Task to complete: Only these lines of the data below are wanted: the one with "The width and", the one with "You are a GUI", and any lines between them, each repeated exactly.

Records supplied:
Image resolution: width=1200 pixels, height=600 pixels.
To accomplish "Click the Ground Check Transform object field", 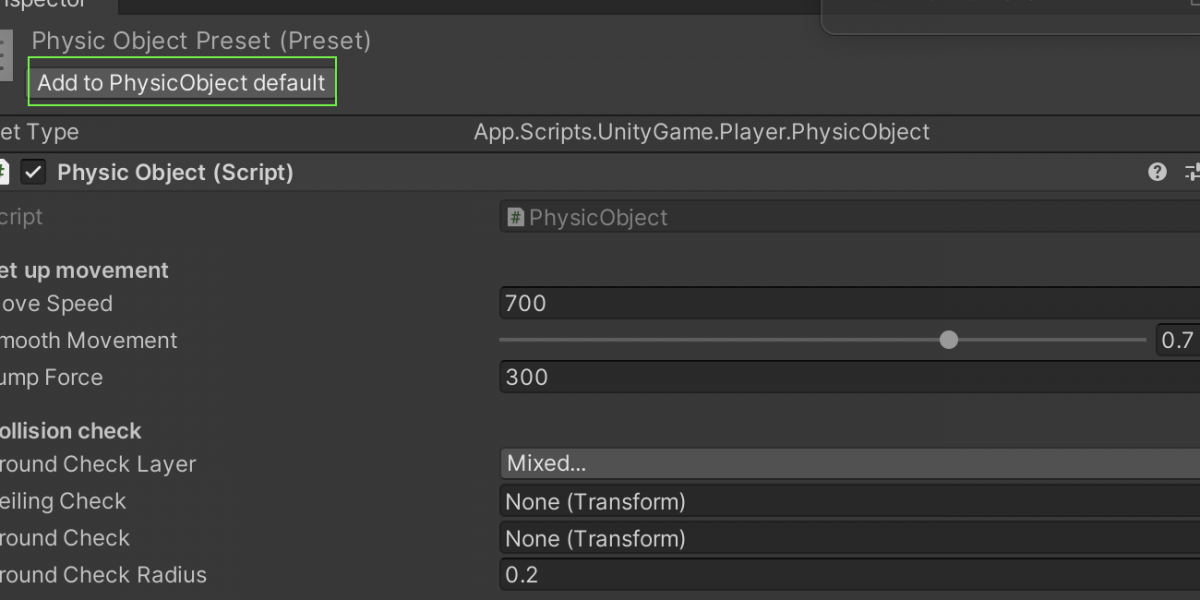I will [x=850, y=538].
--
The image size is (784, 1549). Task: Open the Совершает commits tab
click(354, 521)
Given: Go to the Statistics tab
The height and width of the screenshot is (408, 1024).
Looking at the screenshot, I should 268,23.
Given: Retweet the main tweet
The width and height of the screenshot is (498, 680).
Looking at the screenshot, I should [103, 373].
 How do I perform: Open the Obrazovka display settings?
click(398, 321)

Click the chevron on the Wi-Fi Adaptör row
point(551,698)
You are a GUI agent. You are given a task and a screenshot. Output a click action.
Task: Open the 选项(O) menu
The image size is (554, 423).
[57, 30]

Exercise result:
The width and height of the screenshot is (498, 680).
Looking at the screenshot, I should [103, 373].
 How do I perform: Open the Obrazovka display settings?
click(398, 321)

Click the chevron on the Wi-Fi Adaptör row
point(551,698)
You are a GUI agent. You are given a task and a screenshot. Output a click action.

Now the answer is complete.